Patients and methods: Sixty-six patients with NSCLC who experienced relapse after surgery and received gefitinib were included. Direct sequencing of exons 18 to 24 of EGFR and exons 18 to 24 of ERBB2 was performed using DNA extracted from surgical specimens. Pyrosequencing and quantitative real-time polymerase chain reaction were performed to analyze the allelic pattern and copy number of EGFR.

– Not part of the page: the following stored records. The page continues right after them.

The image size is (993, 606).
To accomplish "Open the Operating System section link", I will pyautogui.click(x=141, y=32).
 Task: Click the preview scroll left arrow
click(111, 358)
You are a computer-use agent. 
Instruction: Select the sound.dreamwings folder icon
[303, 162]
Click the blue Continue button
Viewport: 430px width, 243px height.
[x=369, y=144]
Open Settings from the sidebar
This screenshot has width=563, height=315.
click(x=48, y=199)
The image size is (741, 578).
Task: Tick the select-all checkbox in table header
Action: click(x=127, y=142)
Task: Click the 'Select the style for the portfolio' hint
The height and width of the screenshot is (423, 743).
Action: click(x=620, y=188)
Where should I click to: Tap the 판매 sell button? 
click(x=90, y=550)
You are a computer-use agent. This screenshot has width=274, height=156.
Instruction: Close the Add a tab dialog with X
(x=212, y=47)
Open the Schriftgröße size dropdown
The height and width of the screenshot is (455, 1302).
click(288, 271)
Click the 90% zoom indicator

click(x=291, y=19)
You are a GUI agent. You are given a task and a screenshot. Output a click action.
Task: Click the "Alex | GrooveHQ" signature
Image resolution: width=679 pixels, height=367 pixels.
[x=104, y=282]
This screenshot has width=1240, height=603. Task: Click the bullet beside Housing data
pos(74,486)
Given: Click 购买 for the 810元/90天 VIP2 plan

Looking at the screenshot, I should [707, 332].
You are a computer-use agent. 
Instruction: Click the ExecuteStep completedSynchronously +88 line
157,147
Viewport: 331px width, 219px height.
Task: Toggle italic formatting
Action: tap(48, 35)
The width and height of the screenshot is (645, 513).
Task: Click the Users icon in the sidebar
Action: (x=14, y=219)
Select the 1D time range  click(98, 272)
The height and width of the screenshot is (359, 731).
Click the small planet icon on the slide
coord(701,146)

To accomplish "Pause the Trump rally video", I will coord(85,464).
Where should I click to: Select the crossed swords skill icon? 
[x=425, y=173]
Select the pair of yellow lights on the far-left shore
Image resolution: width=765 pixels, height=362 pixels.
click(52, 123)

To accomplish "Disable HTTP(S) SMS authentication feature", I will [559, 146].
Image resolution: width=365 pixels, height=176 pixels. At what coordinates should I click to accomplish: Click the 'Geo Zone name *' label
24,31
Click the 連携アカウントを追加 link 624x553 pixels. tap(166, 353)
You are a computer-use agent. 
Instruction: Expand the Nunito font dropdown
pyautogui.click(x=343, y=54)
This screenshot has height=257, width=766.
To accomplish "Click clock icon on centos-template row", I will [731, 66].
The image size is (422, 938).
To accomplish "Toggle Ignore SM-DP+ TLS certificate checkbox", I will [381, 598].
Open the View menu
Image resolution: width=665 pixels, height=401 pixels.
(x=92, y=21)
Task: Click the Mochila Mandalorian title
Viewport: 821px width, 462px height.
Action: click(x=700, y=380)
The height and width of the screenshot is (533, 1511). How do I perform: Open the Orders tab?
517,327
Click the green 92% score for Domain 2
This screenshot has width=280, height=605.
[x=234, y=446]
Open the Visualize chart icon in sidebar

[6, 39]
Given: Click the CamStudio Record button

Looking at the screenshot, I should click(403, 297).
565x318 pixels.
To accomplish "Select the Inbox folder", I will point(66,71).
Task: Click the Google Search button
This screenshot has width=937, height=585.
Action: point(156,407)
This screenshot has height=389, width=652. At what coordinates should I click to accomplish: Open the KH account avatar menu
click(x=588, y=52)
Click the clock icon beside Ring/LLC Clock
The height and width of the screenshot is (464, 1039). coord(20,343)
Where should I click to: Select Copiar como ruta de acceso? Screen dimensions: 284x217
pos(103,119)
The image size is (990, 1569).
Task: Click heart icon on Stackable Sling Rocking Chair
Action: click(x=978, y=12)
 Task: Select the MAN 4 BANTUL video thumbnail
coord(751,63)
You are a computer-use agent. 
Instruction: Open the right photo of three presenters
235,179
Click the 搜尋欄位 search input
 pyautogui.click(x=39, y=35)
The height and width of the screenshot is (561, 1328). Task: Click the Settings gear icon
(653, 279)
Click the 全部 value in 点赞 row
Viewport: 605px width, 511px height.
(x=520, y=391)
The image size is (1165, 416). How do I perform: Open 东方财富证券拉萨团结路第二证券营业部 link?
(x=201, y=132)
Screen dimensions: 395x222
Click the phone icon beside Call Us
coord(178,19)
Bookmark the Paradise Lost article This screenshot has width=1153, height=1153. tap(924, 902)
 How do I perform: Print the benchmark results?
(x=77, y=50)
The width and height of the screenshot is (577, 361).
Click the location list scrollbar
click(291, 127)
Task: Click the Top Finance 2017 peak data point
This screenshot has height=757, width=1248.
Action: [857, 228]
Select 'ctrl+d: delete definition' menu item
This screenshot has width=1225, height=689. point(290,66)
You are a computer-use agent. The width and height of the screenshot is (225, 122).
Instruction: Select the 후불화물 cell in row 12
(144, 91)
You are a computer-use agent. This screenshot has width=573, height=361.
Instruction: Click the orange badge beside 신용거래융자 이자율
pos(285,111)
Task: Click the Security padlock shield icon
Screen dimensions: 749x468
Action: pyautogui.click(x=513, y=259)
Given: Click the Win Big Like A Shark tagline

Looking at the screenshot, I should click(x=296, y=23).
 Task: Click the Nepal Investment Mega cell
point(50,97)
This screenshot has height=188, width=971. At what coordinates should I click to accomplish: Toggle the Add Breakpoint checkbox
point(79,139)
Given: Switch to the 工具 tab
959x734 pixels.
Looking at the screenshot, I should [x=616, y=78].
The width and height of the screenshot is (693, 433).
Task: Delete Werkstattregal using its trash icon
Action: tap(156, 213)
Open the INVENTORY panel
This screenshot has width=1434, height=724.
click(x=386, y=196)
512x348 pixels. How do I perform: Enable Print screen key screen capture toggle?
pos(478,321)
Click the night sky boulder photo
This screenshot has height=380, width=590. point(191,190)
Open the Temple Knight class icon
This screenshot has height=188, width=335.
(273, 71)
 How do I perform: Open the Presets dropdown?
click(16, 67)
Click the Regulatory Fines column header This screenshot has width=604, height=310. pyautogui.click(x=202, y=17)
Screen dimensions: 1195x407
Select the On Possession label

Results: Thirty-nine patients (59%) had EGFR mutations; 20 patients had deletional mutations in exon 19, 17 patients had missense mutations (L858R) in exon 21, and two patients had missense mutations (G719S or G719C) in exon 18. No mutations were identified in ERBB2. Response rate (82% [32 of 39 patients] v 11% [three of 27 patients]; P < .0001), time to progression (TTP; median, 12.6 v 1.7 months; P < .0001), and overall survival (median, 20.4 v 6.9 months; P = .0001) were significantly better in patients with EGFR mutations than in patients with wild-type EGFR. Increased EGFR copy numbers (> or = 3/cell) were observed in 29 patients (44%) and were significantly associated with a higher response rate (72% [21 of 29 patients] v 38% [14 of 37 patients]; P = .005) and a longer TTP (median, 9.4 v 2.6 months; P = .038). High EGFR copy numbers (> or = 6/cell) were caused by selective amplification of mutant alleles.
Conclusion: EGFR mutations and increased copy numbers were significantly associated with better clinical outcome in gefitinib-treated NSCLC patients.